For perspective, the district’s deficit is around $16 million. Its total revenues last year were $33 million.
“It’s a shame,” school board president Sharon James said. “We certainly could use the resources.”
James says the school board recognizes it doesn’t have “appropriate staffing and financial oversight to effectively and efficiently administer” the grant at this time. James says they had the staff at the building level to support the grant, but not at the central office.
James says the central office is severely understaffed. Turnover rates have been high, she says, and financial constraints have added to the problem.
Next school year the intermediate school district in Berrien County is expected to take over Benton Harbor schools’ business office. James believes this will help put the district in a place where it will be able to administer the grant.
Benton Harbor applied for the grant last summer, but in September the district entered into a consent agreement with the state after the governor declared a financial emergency existed.
The district had to redo its budget under this agreement. That budget had different staffing levels than the grant application detailed, according to consent agreement consultant Cynthia LaGrow. The new budget did not include funding for a person to oversee compliance and the budget for the grant.
Michigan’s Department of Education denied funding for two central office staffers to oversee the grant. MDE spokesman Bill DiSessa says the department felt these positions were “unnecessary” because the district already had a full-time grant coordinator at each of the three buildings where the grant was to be used.
“Benton Harbor Area Schools could not articulate what the two additional district-level positions would do differently than the full-time, building-level coordinators,” DiSessa wrote in an email.
DiSessa says no grant recipients are allowed to duplicate roles and responsibilities at both the building and central office level. MDE gave the district the option of funding the central office positions they wanted, if they agreed to reduce funded staff at the school building level.
“BHAS did not choose this option,” DiSessa said.
School Board President Sharon James says the district simply doesn’t have the staff it needs to use the grant to make a difference for students right now. And she says the school board didn’t want to continue using the money and not come into compliance with the grant’s rules.
The district recieved $5.6 million dollars from the grant for the 2014-15 school year.

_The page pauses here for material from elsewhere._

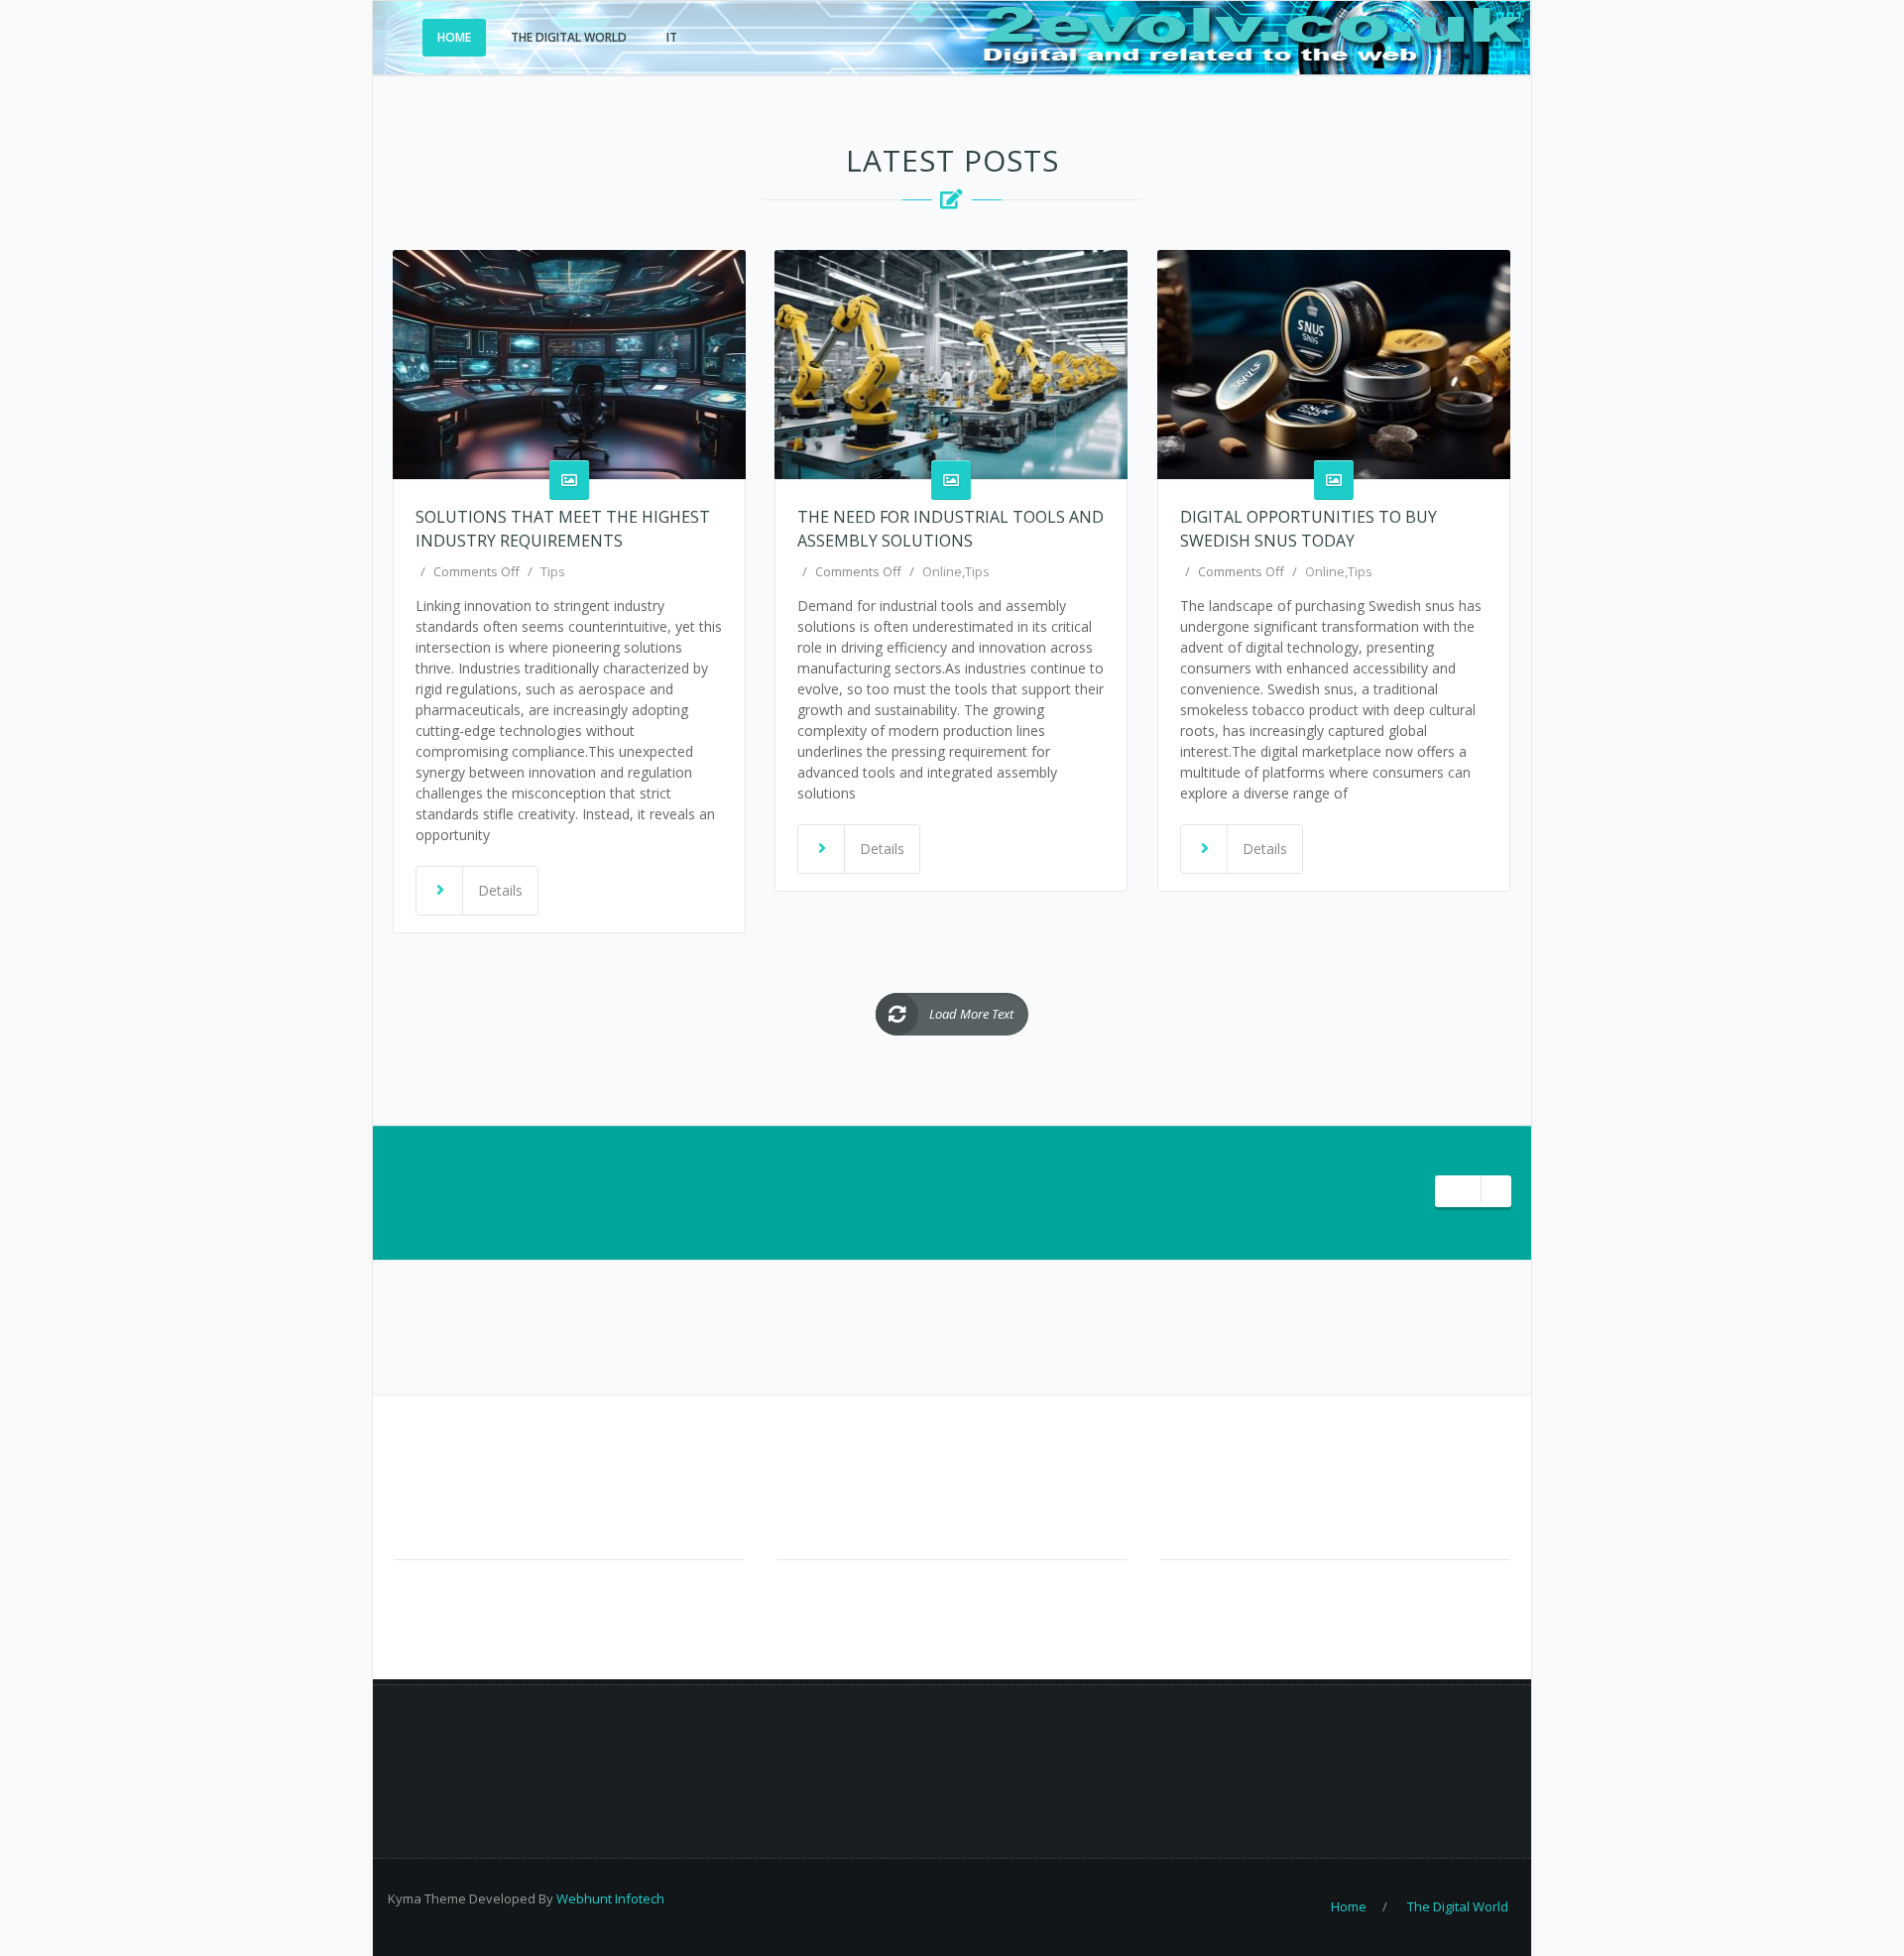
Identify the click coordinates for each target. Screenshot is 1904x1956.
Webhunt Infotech (610, 1898)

James is “very hopeful” Michigan’s Department of Education will allow them to keep the grant after next year. “People are advising us at the state level on this,” she said.
MDE is likely to wait until next summer to make an official decision, according to DiSessa, giving the district “some time to get things in order.”
The grant was to pay for technology improvements, professional development, and data coaching for teachers and administrators, a longer school day and school year, and promote incentives for teaching staff.
Giving up the grant does mean other schools will get the money instead. Schools with high rates of students in poverty and those with persistently low academic results are eligible.